Qantas Domestic achieved record customer satisfaction levels over the year, with a number of industry awards recognising our
product offering and service standards:
‘Best Domestic Airline’32 five years running
‘Best Economy33 noting that Qantas Domestic was the world’s best by a wide margin
‘Best Lounges’33
Australia’s Favourite Airline’34
Qantas Domestic has achieved superior on-time performance for the fifth year running, including beating its main competitor for an
unprecedented 18 consecutive months to June 2014.
Qantas Domestic continued to strengthen its customer proposition through improved lounge experiences, investing in new and
expanded lounges in Melbourne, Tamworth and Broome airports, and continued investment in front-line team training. Network
growth continues with commencement of new East Coast premium leisure routes: Brisbane to Port Macquarie, Sydney to Hervey Bay,
Melbourne to Coffs Harbour, and Sydney to Hamilton Island.

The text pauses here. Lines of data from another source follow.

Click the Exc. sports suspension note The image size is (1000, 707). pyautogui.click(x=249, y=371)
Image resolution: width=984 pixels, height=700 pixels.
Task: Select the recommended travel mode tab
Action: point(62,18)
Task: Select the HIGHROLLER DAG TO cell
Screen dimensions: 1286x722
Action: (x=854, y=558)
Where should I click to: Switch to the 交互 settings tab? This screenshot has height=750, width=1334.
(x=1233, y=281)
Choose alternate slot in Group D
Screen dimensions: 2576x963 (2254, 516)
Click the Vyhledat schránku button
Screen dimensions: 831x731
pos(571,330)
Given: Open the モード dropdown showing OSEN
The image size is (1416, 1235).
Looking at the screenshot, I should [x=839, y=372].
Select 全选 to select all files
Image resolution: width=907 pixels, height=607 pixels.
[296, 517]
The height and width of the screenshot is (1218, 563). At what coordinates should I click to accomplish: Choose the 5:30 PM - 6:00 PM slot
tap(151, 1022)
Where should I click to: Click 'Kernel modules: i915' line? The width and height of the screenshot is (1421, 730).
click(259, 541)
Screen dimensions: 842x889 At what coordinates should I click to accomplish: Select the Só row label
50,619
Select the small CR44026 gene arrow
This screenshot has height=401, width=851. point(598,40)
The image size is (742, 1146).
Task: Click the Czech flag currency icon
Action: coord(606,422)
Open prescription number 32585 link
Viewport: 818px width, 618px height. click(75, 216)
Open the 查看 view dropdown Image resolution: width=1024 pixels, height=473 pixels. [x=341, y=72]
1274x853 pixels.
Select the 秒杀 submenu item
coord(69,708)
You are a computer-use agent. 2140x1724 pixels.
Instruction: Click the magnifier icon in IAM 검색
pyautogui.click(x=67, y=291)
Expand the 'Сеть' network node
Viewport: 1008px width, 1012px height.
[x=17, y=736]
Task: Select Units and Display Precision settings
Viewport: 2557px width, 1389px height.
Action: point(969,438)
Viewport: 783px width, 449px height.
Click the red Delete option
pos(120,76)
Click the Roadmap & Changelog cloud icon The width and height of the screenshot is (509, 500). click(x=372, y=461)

Qantas Domestic continues to support the regional market position through QantasLink and Network Aviation services. QantasLink
launched two-class B717-200 services on Canberra and Tasmania routes and took delivery of two Bombardier Q400 aircraft and two
B717-200 aircraft during the period. Network Aviation commenced regular passenger transport operations during June. QantasLink
relocated into the Qantas Sydney terminal, creating a more seamless travel experience for Qantas customers through smoother
connections and reduced check-in times.
Qantas International
Market capacity oversupply adversely impacted International market yields and revenue seat factors
Adverse currency movement increased AUD fuel price
Comparable unit cost6 improvement of four per cent
Strengthening alliances through Emirates partnership and new codeshare agreements
Ongoing product investment to build on recent customer advocacy gains
June
2014
June
2013 Change
%
Change
Total Revenue and Other Income $M 5,297 5,496 (199) (4)
Revenue Seat Factor %79.6 81.6 (2.0) pts
Underlying EBIT $M (497) (246) (251) >(100)
Qantas International Underlying EBIT loss of $497million represents a $251million deterioration on the prior financial year.
Significant benefits from the Qantas Transformation program have been materially offset by lower revenue and the unfavourable
foreign exchange impact on fuel of $42million.
Yields were reduced due to market capacity oversupply, with International capacity in and out of Australia increasing by 9.5 per cent
(or 3.7million additional seats), resulting in an intensely competitive pricing environment. Capacity growth was largely led by Middle
Eastern, Asian network and low-cost carriers. The strength of our alliance with Emirates has provided a partial offset, with a strong
‘one stop’ European proposition and additional frequencies into Asia.
Comparable unit cost improved four per cent. Improved asset utilisation of six per cent, combined with the ongoing restructure of the
legacy cost base through the Qantas Transformation program, has delivered this strong unit cost result. The B747-400 retirement
program (an additional three units in financial year 2013/2014), reduction in heavy maintenance footprint, and improved fleet
economics following the A380-800 and B747-400 reconfiguration program have all made a significant contribution to cost reduction.
Ongoing optimisation of the network remains a key focus area. Recent examples include the exit of Perth-Singapore and down-gauge
of Brisbane-Singapore and Sydney-Singapore to A330 aircraft.
Qantas International continues to invest in what our customers value most, including lounges, with significant improvements to
the Los Angeles and Hong Kong lounges, and onboard product enhancement including menu design and a sleeper service. These,
combined with the broader network proposition through the Emirates alliance, have seen Net Promoter Scores improve a significant
10 points over two years. The launch of the A330 flat bed in late 2014 continues this commitment.
32 Australian Federation of Travel Agents National Industry Awards 2010 – 2014.
33 AirlineRatings.com’s Airline Excellence Awards, January 2014.
34 TripAdvisor Traveller’s Choice Awards.